# Coyote problems



## makocz (Sep 21, 2010)

Hello everyone, I am new and I wanted to say Hello. My husband and I are also new to the Coyote hunting. We didn't know we had a problem until a few days ago and it made us realize it started months ago. For months we were blamed that our dogs were getting out of the fence and killing / attacking neighbors dogs (I raise German Shepherds).
We put up a kennel and kept them close to us or in the house.Then One of my dogs came up all chewed up and barely alive. She pulled thu. Our neighbor behind us then told us his beagle was rushed to the vet because he saw a Coyote attack his dog. We still didn't believe our dogs were attack by coyotes. Then our baby horses were coming up with wounds we couldn't figure out we again thought it was our dogs. Then two weeks ago I woke up to a very horrible sight My youngest foal was stripped and fed upon. I still thought it was our dogs and I chained them up. A week later My husband came home and our second foal he found the same way but our dogs were not out and he saw coyotes running away. I lost two prized expensive foals to these coyotes and we don't know how to trap/kill them. I have one very expensive foal left and I don;t want to see her end up like the other two. She has two wounds on her. My husband and neighbor and been out there for 3 nites and three coyotees have been just out of their reach. My daughter still doesn't believe us that it's the coyotes that did this and blames the dogs. The attacks only happen at night.
Looking for some Coyote Killers for hire!


----------



## griffondog (Dec 27, 2005)

Which county do you live in?

Griff


----------



## makocz (Sep 21, 2010)

We live in Shiawassee County In Byron.


----------



## griffondog (Dec 27, 2005)

PM me with your phone number. It's not to far from me. I have a decoy dog and can kill them for you. I'll give you a call in the morning.

Griff


----------



## Macker13 (Oct 1, 2007)

Go get em Griffondog, and if you would, let us know how this turns out.


----------



## Moose57 (Sep 7, 2009)

Good Luck Griffondog. Get all of them!


----------



## FREEPOP (Apr 11, 2002)

Griffondog is your man


----------



## griffondog (Dec 27, 2005)

We'll I haven't heard anything back. So watcha think! Legit or internet fishing? 

Griff


----------



## David G Duncan (Mar 26, 2000)

Sure seems like an honest call for help. If it is you are the man to get the job done.


----------



## Brian S (Apr 5, 2002)

Since the two posts in this thread are her only ones, maybe she doesn't know what "PM me" is.

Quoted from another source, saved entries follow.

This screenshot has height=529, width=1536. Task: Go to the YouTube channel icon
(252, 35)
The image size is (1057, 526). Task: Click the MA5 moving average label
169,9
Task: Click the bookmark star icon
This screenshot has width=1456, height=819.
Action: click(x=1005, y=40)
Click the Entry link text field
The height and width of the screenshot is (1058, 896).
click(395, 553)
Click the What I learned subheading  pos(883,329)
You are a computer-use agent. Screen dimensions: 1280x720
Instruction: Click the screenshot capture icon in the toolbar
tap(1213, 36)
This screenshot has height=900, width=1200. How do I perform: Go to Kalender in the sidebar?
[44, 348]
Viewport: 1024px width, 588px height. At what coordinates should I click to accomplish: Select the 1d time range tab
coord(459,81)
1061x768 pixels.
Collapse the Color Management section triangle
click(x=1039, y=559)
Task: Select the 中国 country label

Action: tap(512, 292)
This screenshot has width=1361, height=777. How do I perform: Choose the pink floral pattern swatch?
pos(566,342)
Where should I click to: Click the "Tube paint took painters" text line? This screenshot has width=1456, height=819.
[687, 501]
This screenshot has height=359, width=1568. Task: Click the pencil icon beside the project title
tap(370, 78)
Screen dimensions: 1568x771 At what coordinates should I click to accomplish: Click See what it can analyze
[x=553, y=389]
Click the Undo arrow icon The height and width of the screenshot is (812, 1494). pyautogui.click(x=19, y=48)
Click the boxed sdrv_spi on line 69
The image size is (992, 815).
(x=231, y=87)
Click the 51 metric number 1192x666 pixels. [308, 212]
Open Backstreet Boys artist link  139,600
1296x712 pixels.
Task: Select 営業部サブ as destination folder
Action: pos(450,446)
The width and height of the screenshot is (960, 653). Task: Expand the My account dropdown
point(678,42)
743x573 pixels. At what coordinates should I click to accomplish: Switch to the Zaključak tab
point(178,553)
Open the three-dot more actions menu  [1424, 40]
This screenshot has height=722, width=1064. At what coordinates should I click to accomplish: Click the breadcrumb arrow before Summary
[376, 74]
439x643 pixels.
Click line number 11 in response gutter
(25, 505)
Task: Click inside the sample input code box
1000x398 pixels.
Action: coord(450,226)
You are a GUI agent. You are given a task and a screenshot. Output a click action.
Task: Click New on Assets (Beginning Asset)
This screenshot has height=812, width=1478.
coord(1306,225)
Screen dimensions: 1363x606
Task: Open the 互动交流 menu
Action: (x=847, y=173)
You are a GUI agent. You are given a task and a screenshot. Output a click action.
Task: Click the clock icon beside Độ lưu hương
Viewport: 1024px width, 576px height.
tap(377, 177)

Mentioning your decoy dog may have thrown her off also.


----------



## Moose57 (Sep 7, 2009)

I would shoot her a PM. If she fails to respond... Oh well...


----------



## Fur-minator (Nov 28, 2007)

She posted at 11:38 pm on 9-20-10

Her last activity from her profile page was 09-20-2010 11:42 PM 

Griff posted at 11:57 pm.



She never even seen his response.


----------



## polarbare21 (Feb 17, 2003)

Yotes must have got her!! :yikes:


----------



## makocz (Sep 21, 2010)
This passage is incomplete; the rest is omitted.